Karriereverlängerung durch Tieferlegung: Was wurde Plácido Domingo doch gescholten für seinen Abstieg von den Tenorstratosphären in die Baritonerdung! Kritiker beckmesserten: Ihm würden die genuin dunklen Farben, das Mittellagenfundament, letztlich das ureigene Klangbild eines Baritons fehlen. Und man empfahl: Möge er doch jetzt einfach mal in Würde das Sängerdasein beenden.
Der tiefergelegte Tenorissimo löst ein altes Problem
Dabei behauptet der Tenorissimo nach runden 50 Jahren auf dem Olymp des Operngeschäfts ja gar nicht, jetzt zum Bariton mutiert zu sein. Er singt eben nur Verdis herrliche Bariton-Rollen – mit seiner unverwechselbaren bronzenen Tenorstimme, der er gar keine Gewalt antun muss, damit sie ein paar Töne tiefer ihren Fokus findet. Domingo löst im neuen Fach sogar das einzige Problem, mit dem dieser Jahrhundertsänger ja durchaus zu kämpfen hatte: Ein sicher strahlendes, obertonreich klirrendes, Gänsehaut evozierendes hohes C hatte der Spanier nur an richtig guten Tagen. Sein italienischer Kollege Luciano Pavarotti war es, der da ganz oben seine Domäne hatte, Domingo aber musste um die ganz hohen Töne ringen.

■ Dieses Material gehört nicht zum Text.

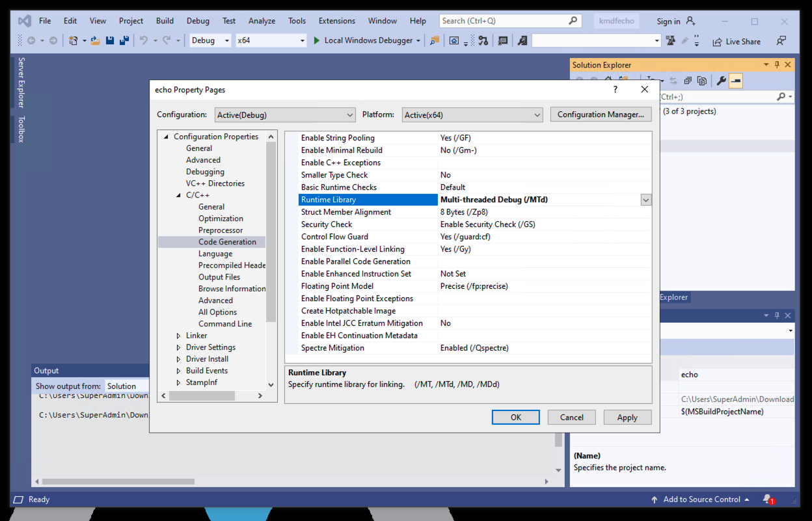Click the notifications bell in status bar
Viewport: 812px width, 521px height.
tap(768, 499)
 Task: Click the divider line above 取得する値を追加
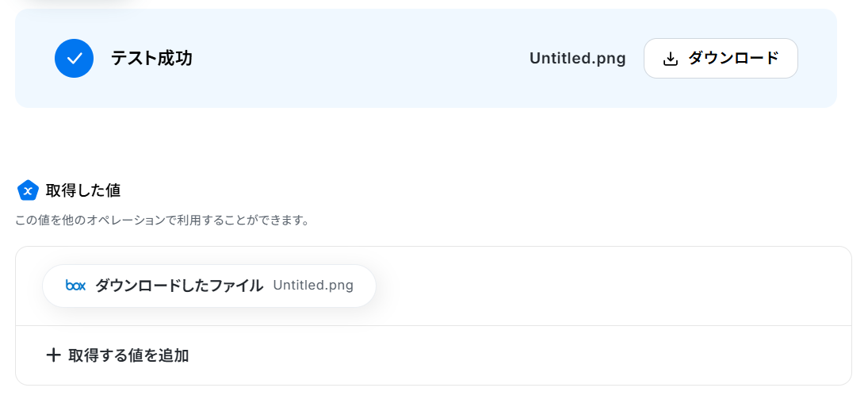(x=434, y=325)
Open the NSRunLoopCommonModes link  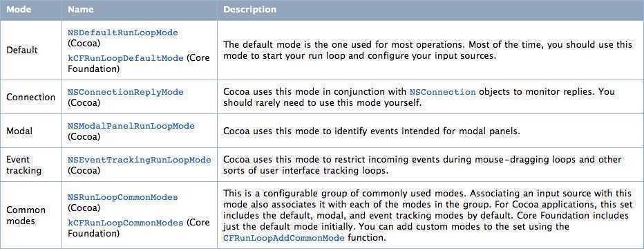click(123, 197)
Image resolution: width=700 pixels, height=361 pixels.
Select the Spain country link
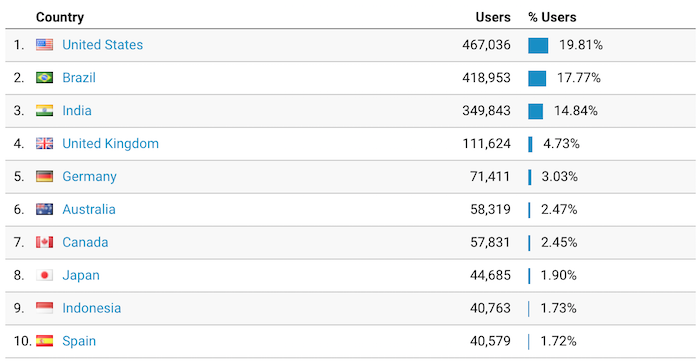79,341
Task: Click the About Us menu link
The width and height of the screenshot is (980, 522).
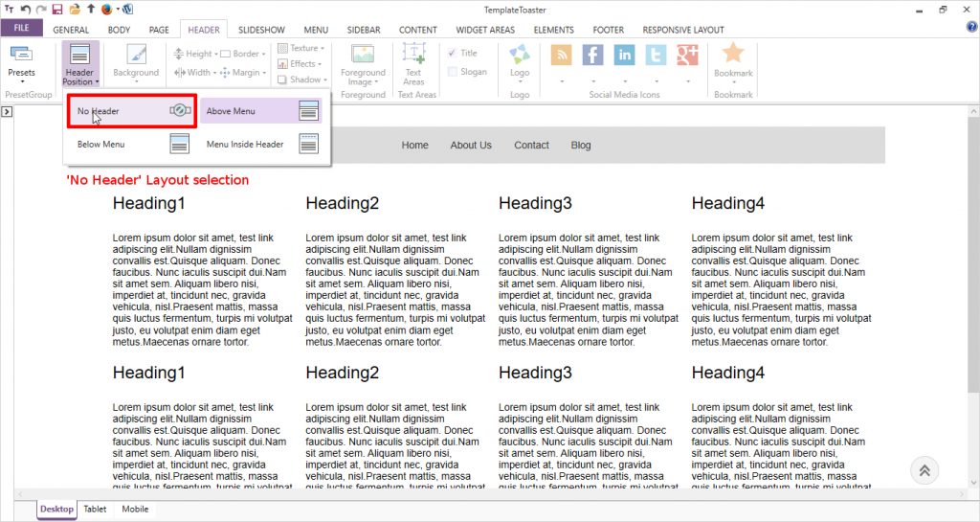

Seit ein paar Jahren schon gelingen dem reifen Domingo mit den alternden Dogen Boccanegra und Foscari großartige späte Charakterstudien, da macht er, mit etwas weniger Fortune, aber auch als Graf Luna dem Tenor-Lover Manrico den Sopran Leonora abspenstig – und da gestaltet er jetzt mit dem Macbeth einen Machtmenschen, der den Einflüsterungen seiner Frau erliegt und alsbald eine Blutspur hinter sich herzieht.
Der neugierig gebliebene Mitsiebziger feiert sein mutigstes Debüt
Dieses jüngste Debüt des unglaublich neugierig gebliebenen Mitsiebzigers galt als das mutigste – erfordert der Macbeth doch einen veritablen Heldenbariton, der viel mehr als die edle Kantilene der Traumarie „Pietà, rispetto, amore“ können muss. Da geht es vielmehr um markant zu deklamierende Rezitative, psychologisch dichte Duette mit seiner Lady, große Ensembleszenen und vor allem um die Zeichnung eines persönlichkeitsstarken Profils dieses Mörders, der seinen eignen Machenschaften alsbald zum Opfer fällt.
Domingos dichte Durchdringung der Rolle ist ein sängerdarstellerisches Ereignis
Es ist faszinierend und fesselnd, wie Plácido Domingo den multiplen Anforderungen der Rolle gerecht wird. Immer wieder denkt man dabei an die Rolle seines Lebens – den Otello. Erliegt der venezianische Feldherr den Intrigen Jagos, so ist es hier die Lady Macbeth, die ihrem Mann das Gift ihres Ehrgeizes einträufelt und in ihm vollends zur Wirkung kommen lässt. Der Königsmörder als Getriebener hat in Domingos Rollenanlage etwas Grimmiges, Zerknirschtes, fast schon King Lear-haft von der Welt Angeekeltes. Domingos dichte Durchdringung der Rolle ist ein sängerdarstellerisches Ereignis. Welch eine Intensität, Wahrhaftigkeit und Unbedingtheit, welch musikalische Intelligenz hat dieser singuläre Sänger – auch und gerade dann, wenn seine Stimme in wenigen Momenten mal ein paar Scharten aufweist!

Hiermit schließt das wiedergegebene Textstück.